Configuration Information [Automatically generated, do not change]:
Machine: x86_64
OS: linux-gnu
Compiler: gcc
Compilation CFLAGS:  -DPROGRAM='bash' -DCONF_HOSTTYPE='x86_64' 
-DCONF_OSTYPE='linux-gnu' -DCONF_MACHTYPE='x86_64-pc-linux-gnu' 
-DCONF_VENDOR='pc' -DLOCALEDIR='/usr/share/locale' -DPACKAGE='bash' -DSHELL 
-DHAVE_CONFIG_H   -I.  -I../. -I.././include -I.././lib  -D_FORTIFY_SOURCE=2 -g 
-O2 -fstack-protector-strong -Wformat -Werror=format-security -Wall
uname output: Linux idallen-oak 3.19.0-28-generic #30-Ubuntu SMP Mon Aug 31 
15:52:51 UTC 2015 x86_64 x86_64 x86_64 GNU/Linux
Machine Type: x86_64-pc-linux-gnu

Bash Version: 4.3
Patch Level: 30
Release Status: release

Description:
        Adding a "local" keyword to a variable assignment hides the
        return code of a command substitution.  Same problem in both
        bash and dash shells.

######

PARTS OF THE EXERCISE:
1. Quote the bash bug report word for word, from "Bash Version: 4.3" up to and including "and dash shells.".
2. Write the next part of the bash bug report, picking up after its final sentence.
The listing is not required for any of this work.

######

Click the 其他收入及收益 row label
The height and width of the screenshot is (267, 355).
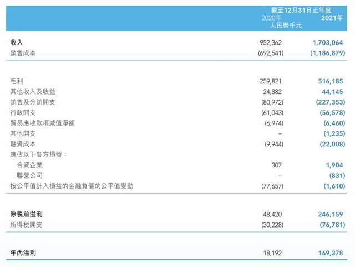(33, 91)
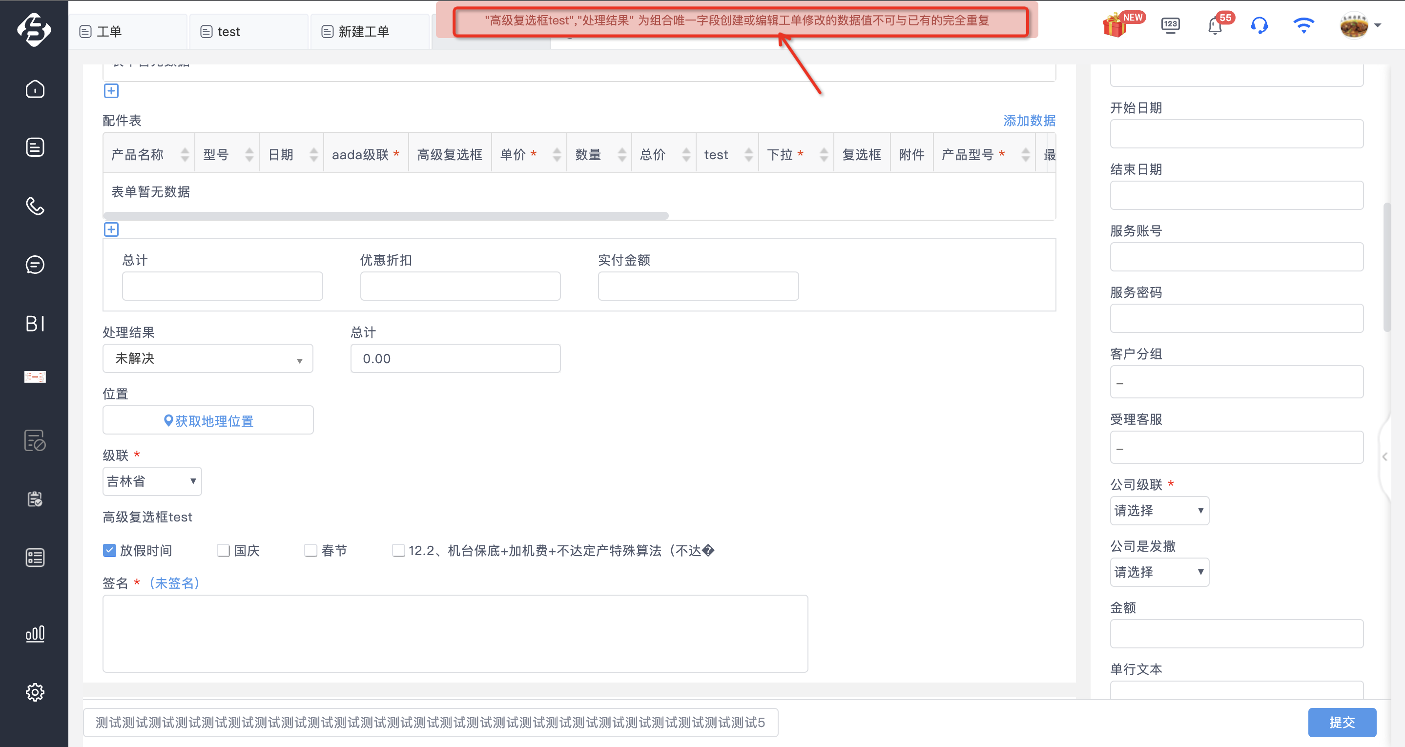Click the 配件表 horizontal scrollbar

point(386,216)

######

RESULTS OF THE TASKS:
1.
Bash Version: 4.3
Patch Level: 30
Release Status: release

Description:
        Adding a "local" keyword to a variable assignment hides the
        return code of a command substitution.  Same problem in both
        bash and dash shells.

2.
        The keyword may be operating as described in the man page,
        but it is highly non-intuitive that adding it would do this.

        The work-around is to use "local" to declare the variable first,
        then do the command substitution assignment on another line and
        check the return code there.

        If the behaviour of "local" can't be changed, perhaps the man
        page could warn about this?

Repeat-By:

        Run this:

#!/bin/bash -u
# Using "local" keyword hides return code of command substitution.
# Same problem in both bash and dash shells.
# -Ian! D. Allen - idallen@idallen.ca - www.idallen.com
Myfunc () {
    foo=$( false )
    echo "return code should be 1: $?"
    local bar=$( false )
    echo "return code should be 1: $?"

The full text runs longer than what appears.